EXERCISE PROMPT. Begin at the line that has "Toggle Show System Maps switch", stop after the line that has "Where should I", and print exactly those lines from the records below, without any pictures.

WORKING DATA.
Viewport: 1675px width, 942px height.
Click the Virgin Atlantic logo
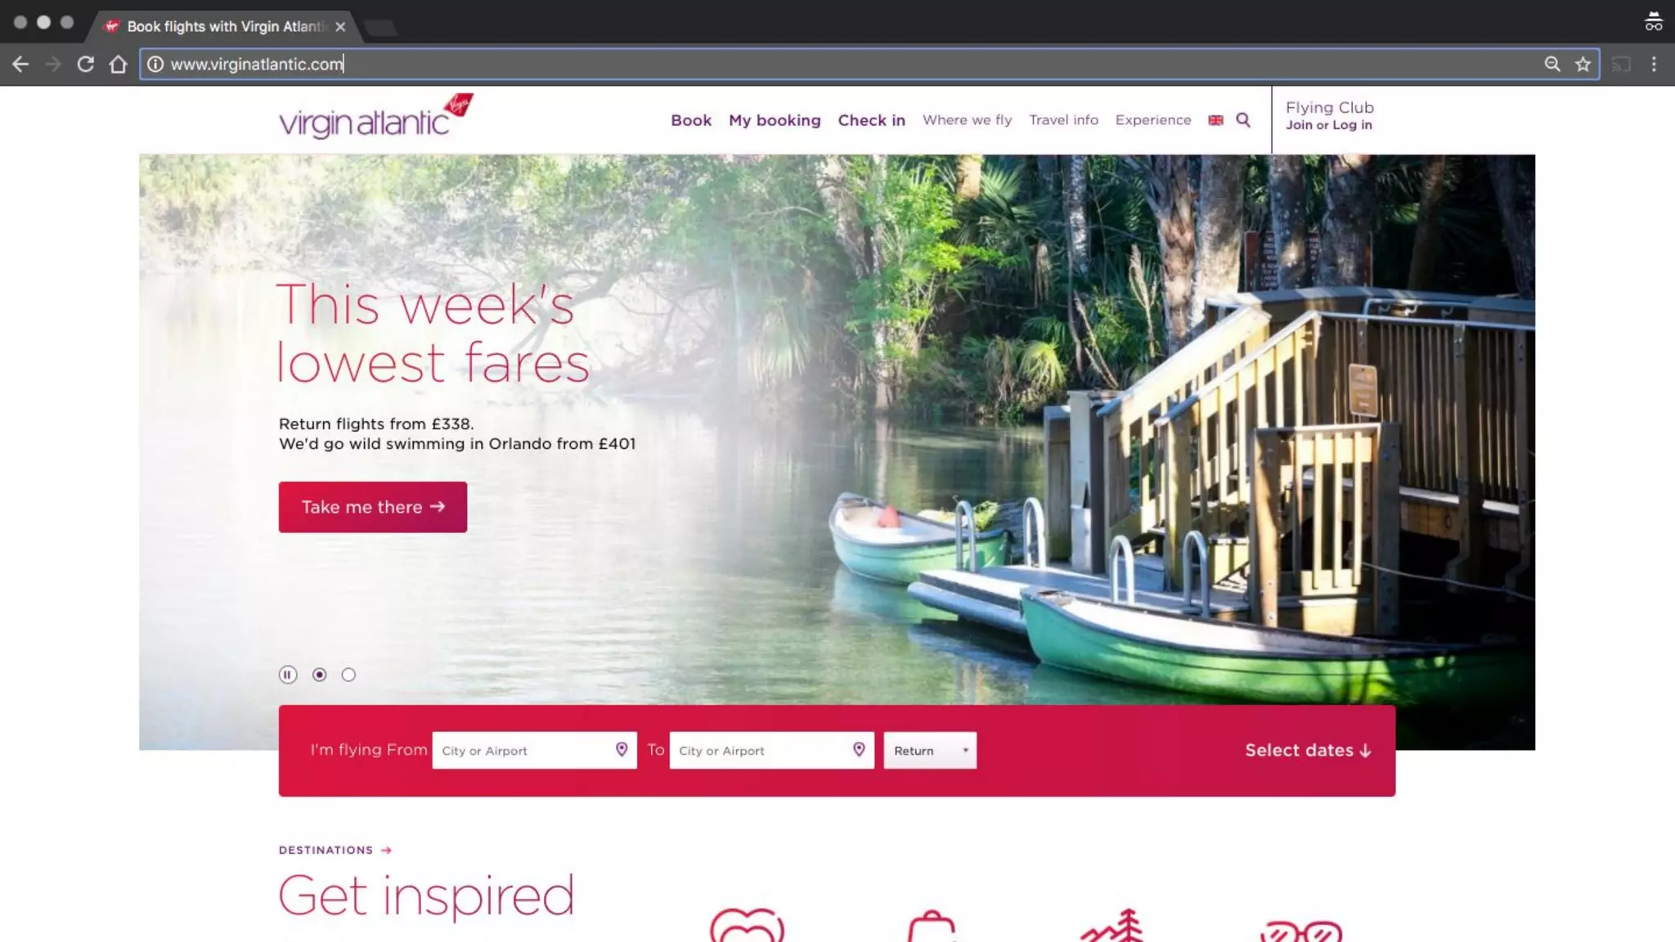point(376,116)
---
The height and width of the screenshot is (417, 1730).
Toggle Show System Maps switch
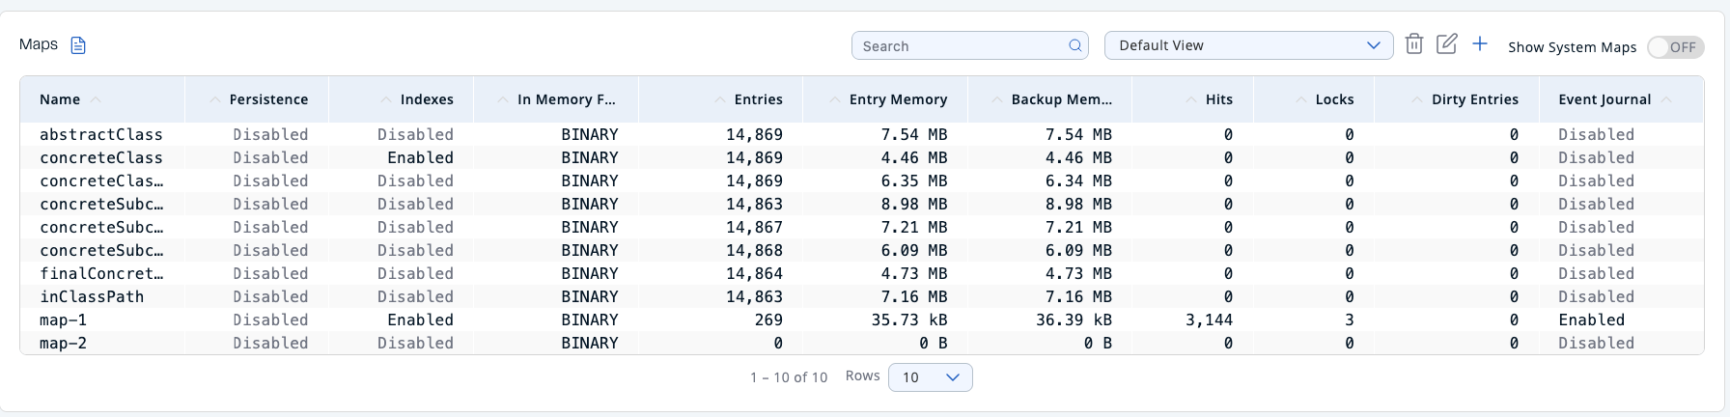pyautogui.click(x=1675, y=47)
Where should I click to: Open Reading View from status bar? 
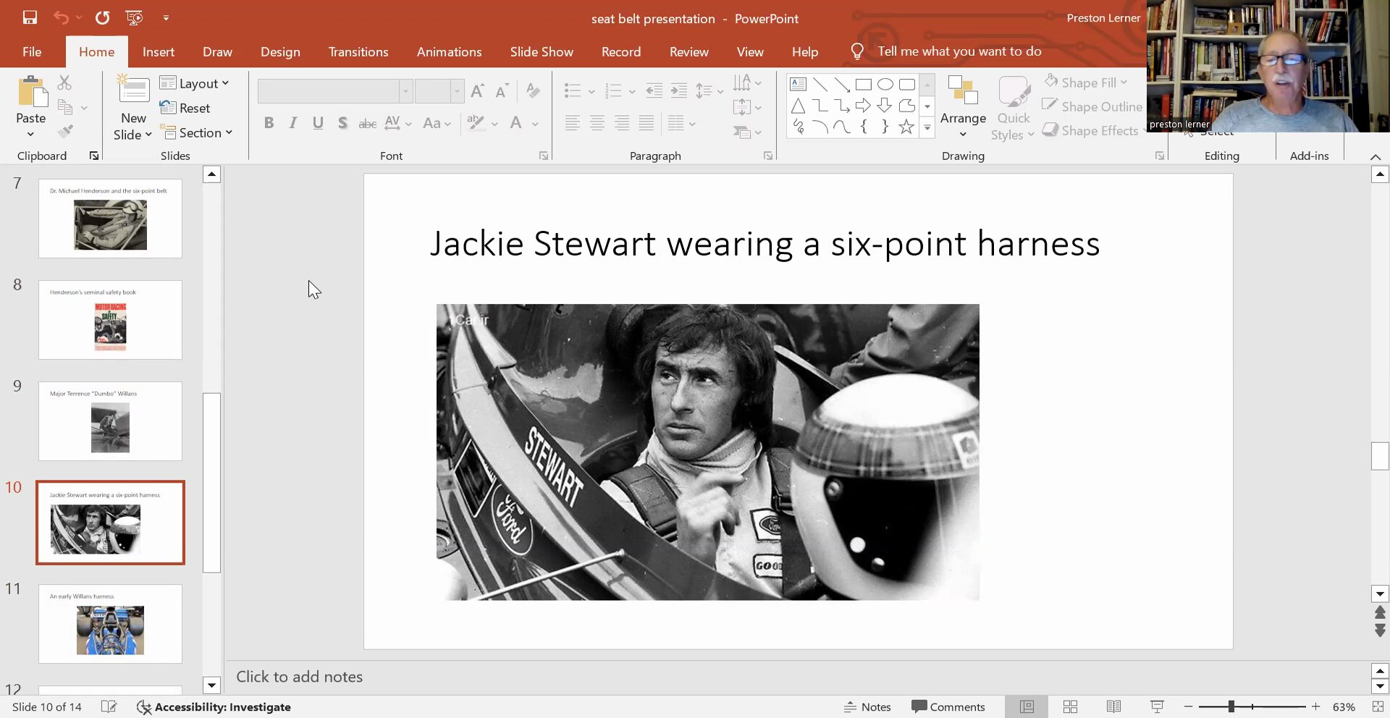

TASK SOLUTION.
Toggle Show System Maps switch
pyautogui.click(x=1675, y=47)
Where should I click to: Open Reading View from status bar? 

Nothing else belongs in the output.